# START OF DATASET

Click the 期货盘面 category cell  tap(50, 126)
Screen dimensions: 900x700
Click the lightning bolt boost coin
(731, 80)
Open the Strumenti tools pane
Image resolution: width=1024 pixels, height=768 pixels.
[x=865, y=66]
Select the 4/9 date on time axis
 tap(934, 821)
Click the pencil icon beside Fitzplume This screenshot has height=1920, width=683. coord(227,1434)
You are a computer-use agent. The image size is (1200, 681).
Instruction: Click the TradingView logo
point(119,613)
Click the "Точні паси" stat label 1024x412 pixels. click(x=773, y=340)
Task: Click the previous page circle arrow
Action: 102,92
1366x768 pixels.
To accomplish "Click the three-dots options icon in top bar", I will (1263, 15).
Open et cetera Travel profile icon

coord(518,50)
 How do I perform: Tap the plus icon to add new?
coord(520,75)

# END OF DATASET

▶ _SHORT PROBLEM_
Return all of the data above, reproducing every line verbatim.

▶ _RESPONSE TO THIS EXERCISE_
Click the 期货盘面 category cell  tap(50, 126)
Screen dimensions: 900x700
Click the lightning bolt boost coin
(731, 80)
Open the Strumenti tools pane
Image resolution: width=1024 pixels, height=768 pixels.
[x=865, y=66]
Select the 4/9 date on time axis
 tap(934, 821)
Click the pencil icon beside Fitzplume This screenshot has height=1920, width=683. coord(227,1434)
You are a computer-use agent. The image size is (1200, 681).
Instruction: Click the TradingView logo
point(119,613)
Click the "Точні паси" stat label 1024x412 pixels. click(x=773, y=340)
Task: Click the previous page circle arrow
Action: 102,92
1366x768 pixels.
To accomplish "Click the three-dots options icon in top bar", I will (1263, 15).
Open et cetera Travel profile icon

coord(518,50)
 How do I perform: Tap the plus icon to add new?
coord(520,75)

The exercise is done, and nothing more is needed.